Limited use of EHRs. Thanks to Meaningful Use incentives and other regulations, most hospitals are now using electronic health records (EHRs). In fact, as of last year 93% of hospitals were using EHRs in some capacity. Although EHRs are contributing to better, more efficient information sharing within and between inpatient settings, their reach typically does not extend to outpatient locations, which can present roadblocks for keeping patients “in sight” during post-acute care.
Multiple workflows. Having worked in hospitals for many years, I’m very familiar with the silos that exist, each with their own, separate workflows. Unfortunately, these silos are also present outside the hospital and further impede necessary dialogues between providers to effectively coordinate care throughout the continuum.

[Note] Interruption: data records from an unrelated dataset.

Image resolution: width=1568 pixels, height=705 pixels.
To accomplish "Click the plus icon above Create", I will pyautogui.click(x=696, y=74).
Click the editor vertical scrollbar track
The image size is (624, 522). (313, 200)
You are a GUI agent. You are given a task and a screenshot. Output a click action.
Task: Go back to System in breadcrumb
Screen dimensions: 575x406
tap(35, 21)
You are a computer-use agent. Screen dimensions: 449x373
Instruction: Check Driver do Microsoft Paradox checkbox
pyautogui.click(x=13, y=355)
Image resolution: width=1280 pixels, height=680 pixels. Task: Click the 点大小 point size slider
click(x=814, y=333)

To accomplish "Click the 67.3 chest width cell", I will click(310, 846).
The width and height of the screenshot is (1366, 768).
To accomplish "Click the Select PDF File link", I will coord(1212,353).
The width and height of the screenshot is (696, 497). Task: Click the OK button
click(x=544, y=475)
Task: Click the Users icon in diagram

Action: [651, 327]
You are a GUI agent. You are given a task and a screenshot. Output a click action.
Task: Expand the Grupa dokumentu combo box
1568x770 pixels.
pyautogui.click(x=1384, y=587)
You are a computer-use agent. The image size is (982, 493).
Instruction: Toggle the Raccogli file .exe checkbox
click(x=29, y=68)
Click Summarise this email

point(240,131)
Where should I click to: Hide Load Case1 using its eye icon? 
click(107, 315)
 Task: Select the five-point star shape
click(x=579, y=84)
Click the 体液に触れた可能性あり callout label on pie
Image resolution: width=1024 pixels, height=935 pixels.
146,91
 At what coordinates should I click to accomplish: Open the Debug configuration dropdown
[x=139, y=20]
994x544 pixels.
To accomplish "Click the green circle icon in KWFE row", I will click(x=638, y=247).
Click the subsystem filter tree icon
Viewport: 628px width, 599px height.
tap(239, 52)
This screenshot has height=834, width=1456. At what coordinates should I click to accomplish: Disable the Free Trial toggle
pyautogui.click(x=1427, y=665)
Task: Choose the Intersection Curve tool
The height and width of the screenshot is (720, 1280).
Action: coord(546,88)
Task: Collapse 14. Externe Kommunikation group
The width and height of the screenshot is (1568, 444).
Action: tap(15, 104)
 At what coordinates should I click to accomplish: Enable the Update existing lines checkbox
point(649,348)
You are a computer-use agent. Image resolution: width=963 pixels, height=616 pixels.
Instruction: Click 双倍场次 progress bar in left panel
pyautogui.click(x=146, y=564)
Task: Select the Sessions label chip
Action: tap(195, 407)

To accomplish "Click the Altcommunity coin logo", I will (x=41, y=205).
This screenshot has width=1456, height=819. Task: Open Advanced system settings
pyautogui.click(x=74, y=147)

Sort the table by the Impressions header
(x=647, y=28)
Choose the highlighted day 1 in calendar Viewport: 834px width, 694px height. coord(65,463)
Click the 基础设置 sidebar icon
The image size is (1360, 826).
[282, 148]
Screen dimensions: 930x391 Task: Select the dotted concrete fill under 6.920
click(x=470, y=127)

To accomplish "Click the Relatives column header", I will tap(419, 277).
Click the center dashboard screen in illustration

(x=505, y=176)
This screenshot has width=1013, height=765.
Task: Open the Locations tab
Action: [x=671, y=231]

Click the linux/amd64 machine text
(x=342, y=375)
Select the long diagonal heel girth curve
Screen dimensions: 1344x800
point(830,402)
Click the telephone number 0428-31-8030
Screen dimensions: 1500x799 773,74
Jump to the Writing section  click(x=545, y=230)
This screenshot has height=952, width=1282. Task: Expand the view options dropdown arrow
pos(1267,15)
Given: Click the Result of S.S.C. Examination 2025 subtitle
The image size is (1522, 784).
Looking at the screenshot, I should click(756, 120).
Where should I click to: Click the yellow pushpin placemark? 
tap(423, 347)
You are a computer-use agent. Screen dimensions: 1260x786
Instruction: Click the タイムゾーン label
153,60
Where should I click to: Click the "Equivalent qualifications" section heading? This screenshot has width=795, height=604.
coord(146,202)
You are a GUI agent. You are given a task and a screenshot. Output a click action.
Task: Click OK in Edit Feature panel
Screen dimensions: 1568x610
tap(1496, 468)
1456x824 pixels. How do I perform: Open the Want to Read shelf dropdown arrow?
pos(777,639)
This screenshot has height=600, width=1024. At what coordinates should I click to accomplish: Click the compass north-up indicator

Pay-to-play models. Due to the costly investment involved in implementing different software types, many providers are unable to participate in pay-to-play networks. Post-acute providers in outpatient settings in particular often aren’t able to serve as network partners, requiring discharge planners to continue using traditional, time-consuming processes to identify possible post-acute placements.
Lack of transparency. Even in the digital age, exchanging data within and between health-care organizations is challenging. With multiple technology solutions and workflow processes in place both internally and among different health-care organizations, compatibility and interoperability issues still exist—and likely will for the foreseeable future.
Poor patient engagement. Keeping a patient engaged in his or her care is an essential component of care coordination, as patient and family engagement leads to improved care plan compliance and better patient outcomes. However, engaging patients is not always an easy task—especially when some patients are not willing to be actively involved in their own care plans—presenting a challenge when trying to coordinate post-acute care.
These barriers, as well as other contributing factors, complicate care coordination efforts and require health-care organizations to take a multifaceted approach, applying not only evidence-based practices and efficient processes, but also enabling technology to successfully coordinate care across the continuum.
Using technology, providers can assess patients’ risk for readmission based on diagnoses, outline post-discharge milestones for patients and intervene if milestones aren’t met to help prevent readmission. In addition, technology can facilitate care transitions to assure patients move smoothly from setting to setting, getting the post-acute care they need to adhere to their treatment plans. Technology also helps patients and providers stay connected with each other, allowing providers to continue exchanging information across the care continuum while keeping the patient engaged and at the center of care.
How is your organization leveraging different technologies to improve the patient experience, reduce length of stay and/or readmissions? What solutions have you found to be most effective?